June 25, 2009
OP-ED COLUMNIST
The Prescription From Obama’s Own Doctor

From the NYT

By NICHOLAS D. KRISTOF
As a society, we trust doctors to be more concerned with the pulse of
their patients than the pulse of commerce. Yet the American Medical
Association is using that trust to try to block a robust public
insurance option as part of health reform.

In fact the A.M.A. now represents only 19 percent of practicing
physicians
(that’s my calculation, which the A.M.A. neither confirms
nor contests). Its membership has declined in part because of its
embarrassing historical record:

- the A.M.A. supported segregation,

- opposed President Harry Truman’s plans for national health insurance,

- backed tobacco,

- denounced Medicare

- and opposed President Bill Clinton’s health reform plan.

So I hope President Obama tunes out the A.M.A. and reaches out instead
to somebody to whom he’s turned often for medical advice.
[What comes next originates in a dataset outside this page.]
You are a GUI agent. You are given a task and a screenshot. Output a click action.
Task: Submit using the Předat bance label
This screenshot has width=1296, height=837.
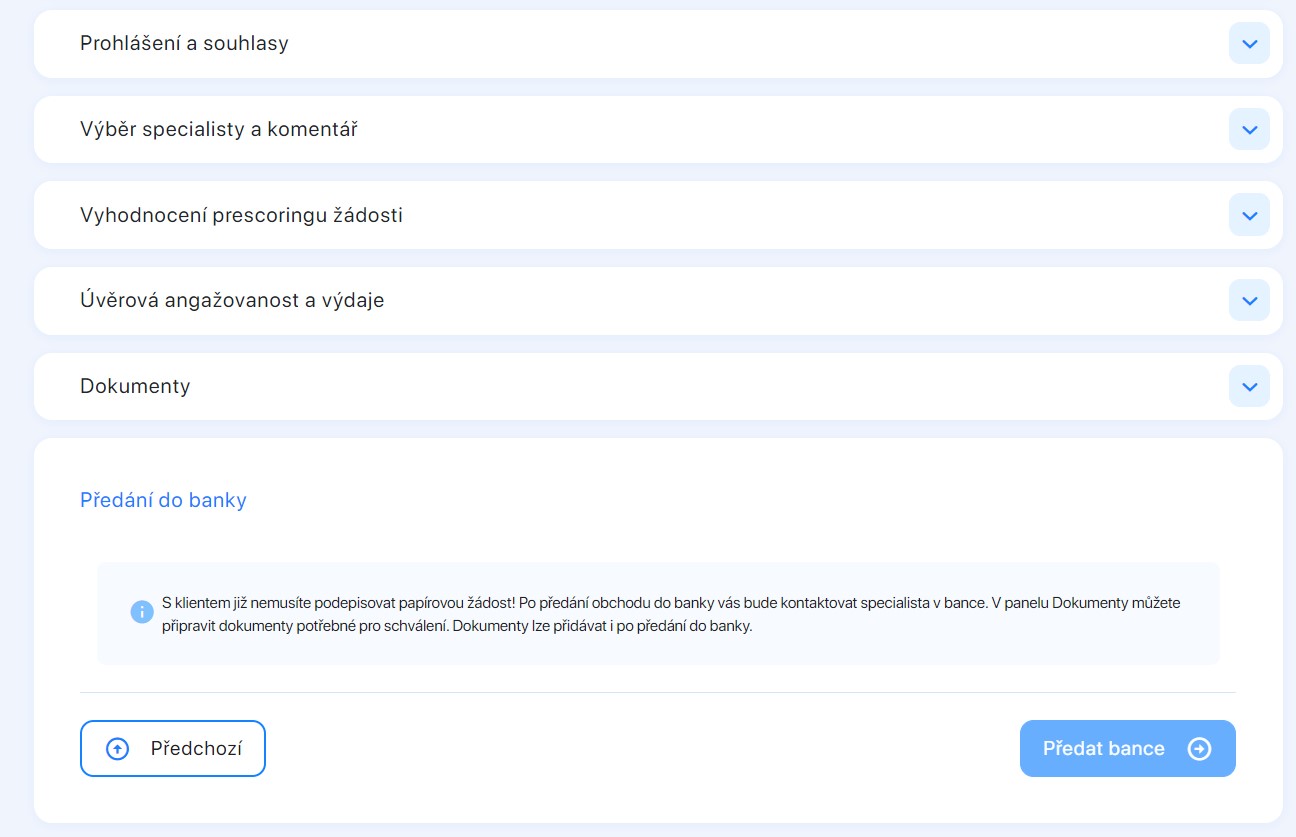click(1103, 749)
That’s Dr.
David Scheiner, a Chicago internist who was Mr. Obama’s doctor for
more than two decades, until he moved into the White House this year.

“They’ve always been on the wrong side of things,” Dr. Scheiner told
me, speaking of the A.M.A. “They may be protecting their interests,
but they’re not protecting the interests of the American public.

“In the past, physicians have risked their lives to take care of
patients. The patient’s health was the bottom line, not the checkbook.
Today, it’s just immoral what’s going on. It’s abominable, all these
people without health care.”

Dr. Scheiner, 70, favors the public insurance option and would love to
go further and see Medicare for all. He greatly admires Mr. Obama but
worries that his health reforms won’t go far enough.

Dr. J. James Rohack, the president of the A.M.A., insisted to me that
his group is committed to making health insurance accessible for all
Americans, and that its paramount concern is patient health.

“When you don’t have health insurance, you live sicker and you die
younger,” he said. “And that’s not something we’re proud of as
Americans.”

He added that the A.M.A. is not necessarily opposed to a public
option, and I have the impression that it might accept a pallid one
built on co-ops. Dr. Rohack wouldn’t repudiate his association’s
letter to the Senate Finance Committee warning against a new public
plan. That letter declared: “The introduction of a new public plan
threatens to restrict patient choice by driving out private insurers.”

I don’t mind the A.M.A. lobbying on behalf of doctors in the many
areas where physicians and patients have common interests. The
association is dead right, for example, in calling for curbs on
lawsuits, which raise medical costs for everyone.

An excellent study published in 2006 in The New England Journal of
Medicine found that for every dollar paid in compensation as a result
of lawsuits against doctors, 54 cents goes to legal and administrative
costs.

That’s an absurd waste of money. Moreover, aggressive law leads to
defensive medicine, in the form of extra medical tests that waste
everybody’s money. Tort reform should be a part of health reform.

Yet when the A.M.A. uses its lobbying muscle to oppose major health
reform — yet again! — that feels like a betrayal. Doctors work hard to
keep us healthy when we’re in their offices, and that’s why they win
our trust and admiration — yet the A.M.A.’s lobbying has sometimes
undermined the health of the very patients whom the doctors have sworn
to uphold.

I might expect the American Association of Used Car Dealers to focus
exclusively on wallet-fattening, but we expect better of physicians.

In fairness, most physicians expect better as well, which is why the
A.M.A. is on the decline.

“It’s what has led to the decline of the A.M.A. over the last half
century,” said Dr. David Himmelstein, a Massachusetts physician who
also teaches at Harvard Medical School. “At this point only one in
five practicing doctors are in the A.M.A., and even among its members
about half disagree with its policies.” To back that last point, Dr.
Himmelstein pointed to surveys showing a surprising number of A.M.A.
members who support a single-payer system.

For his part, Dr. Himmelstein co-founded Physicians for a National
Health Program, which now has more than 16,000 members. The far larger
American College of Physicians, which is composed of internists and is
the second-largest organization of doctors, is also open to a single-
payer system and a public insurance option. It also quite rightly
calls for emphasizing primary care.

The American Medical Student Association has issued a sharp statement
disagreeing with the A.M.A.

The student association declared that it "not only supports but
insists upon a public health insurance option."

Look, a public option is no panacea, and it won’t automatically set
right the many shortcomings in our health system. But if that option
is killed in gestation, then we’re back to Square 1 and there’s little
hope of progress in solving the vast challenges confronting us.

So, President Obama, don’t listen to the A.M.A. on this issue.
Instead, for starters, call your doctor!